La taxe Tobin, du nom du prix Nobel James Tobin, est une taxe qui devrait s’appliquer sur les mouvements de capitaux. Son but est de limiter les mouvements spéculatifs sur les marchés financiers internationaux. De nombreuses objections ont été formulées à son sujet. Voyons lesquelles, par ordre de pertinence et les réponses de ses partisans :
– Si son taux est trop élevé, elle découragera les investissements productifs à l’étranger et les réalignements de parité justifiés. A cela, on peut répondre que si le taux est fixé suffisamment bas, il découragera les mouvements nécessairement rapides et répétés des spéculateurs, mais pas les autres. A combien fixer le taux alors ? Des chiffres plutôt variés tournent : de 0,01% à presque 1%. Néanmoins, en ce qui concerne les réajustements de parité plus ou moins inévitables, la spéculation aura quand même lieu à cette occasion.

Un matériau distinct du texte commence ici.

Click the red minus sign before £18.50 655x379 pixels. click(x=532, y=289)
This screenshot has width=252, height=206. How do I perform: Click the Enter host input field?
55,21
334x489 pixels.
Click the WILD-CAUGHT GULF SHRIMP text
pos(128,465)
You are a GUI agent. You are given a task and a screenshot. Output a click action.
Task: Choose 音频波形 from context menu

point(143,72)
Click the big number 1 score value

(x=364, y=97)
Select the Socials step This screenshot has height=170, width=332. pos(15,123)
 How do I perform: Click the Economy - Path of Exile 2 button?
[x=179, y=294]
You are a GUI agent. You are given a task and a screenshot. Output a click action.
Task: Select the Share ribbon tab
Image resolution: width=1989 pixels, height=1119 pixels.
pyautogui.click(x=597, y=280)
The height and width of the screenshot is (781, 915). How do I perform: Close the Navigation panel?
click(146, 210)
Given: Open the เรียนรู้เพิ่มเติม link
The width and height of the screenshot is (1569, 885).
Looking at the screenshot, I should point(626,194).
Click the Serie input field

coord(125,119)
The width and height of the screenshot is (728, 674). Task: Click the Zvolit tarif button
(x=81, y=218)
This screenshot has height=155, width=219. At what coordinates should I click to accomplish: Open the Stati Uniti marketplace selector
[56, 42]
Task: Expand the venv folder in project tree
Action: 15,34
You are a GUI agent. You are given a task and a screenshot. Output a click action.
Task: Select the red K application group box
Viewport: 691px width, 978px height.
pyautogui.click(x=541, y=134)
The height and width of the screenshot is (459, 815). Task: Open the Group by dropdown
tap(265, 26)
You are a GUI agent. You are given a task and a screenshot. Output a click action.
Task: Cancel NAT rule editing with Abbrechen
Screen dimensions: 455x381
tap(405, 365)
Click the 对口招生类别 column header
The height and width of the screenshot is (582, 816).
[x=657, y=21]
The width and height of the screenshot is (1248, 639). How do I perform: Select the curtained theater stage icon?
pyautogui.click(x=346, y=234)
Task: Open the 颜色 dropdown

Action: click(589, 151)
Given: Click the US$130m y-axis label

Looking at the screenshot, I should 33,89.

– Pour qu’elle soit opérationnelle, il faut que tous les pays la pratiquent. Sans quoi, les capitaux iront tous se placer dans les pays qui ne la pratiquent pas. De sorte que comme le libre échange ou le paradis, la taxe Tobin, tout le monde souhaiterait y aller, mais pas en premier… A cet argument, on peut répondre qu’il suffirait que les plus grands pays la mettent en place pour qu’elle devienne possible. D’une part, la fuite massive des capitaux des pays les plus importants sur la scène économique internationale vers des paradis fiscaux est peu probable, pour des raisons de capacités de ces petits pays à traiter un éventuel exil des capitaux. D’autre part, on peut imaginer que des accords internationaux rendus solides par l’adhésion des pays les plus puissants permettent de mettre en place des pressions sur les pays restant en dehors du système. Il reste que le problème de la coordination internationale semble extrêmement difficile à régler. Il faudrait notamment que tous les pays soient convaincus de l’intérêt d’une telle taxe, ce qui est loin d’être le cas.
– Comment gérer la taxe ? Qui doit la percevoir ?
– Sur les marchés financiers, la liquidité est largement assurée par les « teneurs de marché » ou « market makers ». Ce sont les banques, agents de change etc. Ces intervenants, afin de limiter les variations des cours et assurer profondeur, arbitrage et liquidité du marché, se portent acquéreurs ou vendeurs de titres de façon répétée. Certes, ils en tirent souvent un profit. Néanmoins, ils sont un élément important de la stabilité des marchés. Or, effectuant de nombreuses opérations techniques profitables pour l’ensemble du marché, ils seraient les premières victimes d’une taxe indifférenciée sur les mouvements de capitaux. Peu importe répondront certains. Pourquoi pas ? Mais ce n’est alors plus la spéculation déstabilisante qui est visée, mais l’existence des marchés financiers. Ce qui sort de notre propos.
– On peut envisager de différencier les mouvements selon leur nature : opérations d’arbitrage, d’IDE ou de portefeuille. Cette solution est rendue complexe par les risques de contournement, comme la surfacturation des exportations ou la sous facturation des importations. Se pose également un autre problème : comment taxer les opérations sur options ?
– Enfin, citons tout de même la version ATTAC de la taxe Tobin. Cette association, qui a fait beaucoup pour populariser cette taxe, propose de reverser les recettes fiscales prélevées dans un fonds d’aide au développement. Evidemment, il y a un paradoxe : si la taxe fonctionne effectivement, elle découragera les mouvements spéculatifs et réduira et sapera sa propre base fiscale.
Concrètement, la taxe Tobin a été quasiment enterrée par les gouvernements de l’OCDE au cours des années 1999 et 2000. Ce qui ne signifie pas qu’elle ne sera pas revue ultérieurement. Mais déjà, d’autres solutions sont envisagées, telles que la possibilité d’appliquer des taxes ponctuelles, à un taux élevé, pour calmer des attaques contre une devise particulière. Est évoquée aussi l’obligation de réserves non rémunérées pour les crédits externes, afin d’éviter de revivre un scénario de type Asie du Sud Est ou l’emballement du crédit est à l’origine de la fragilisation des banques asiatiques.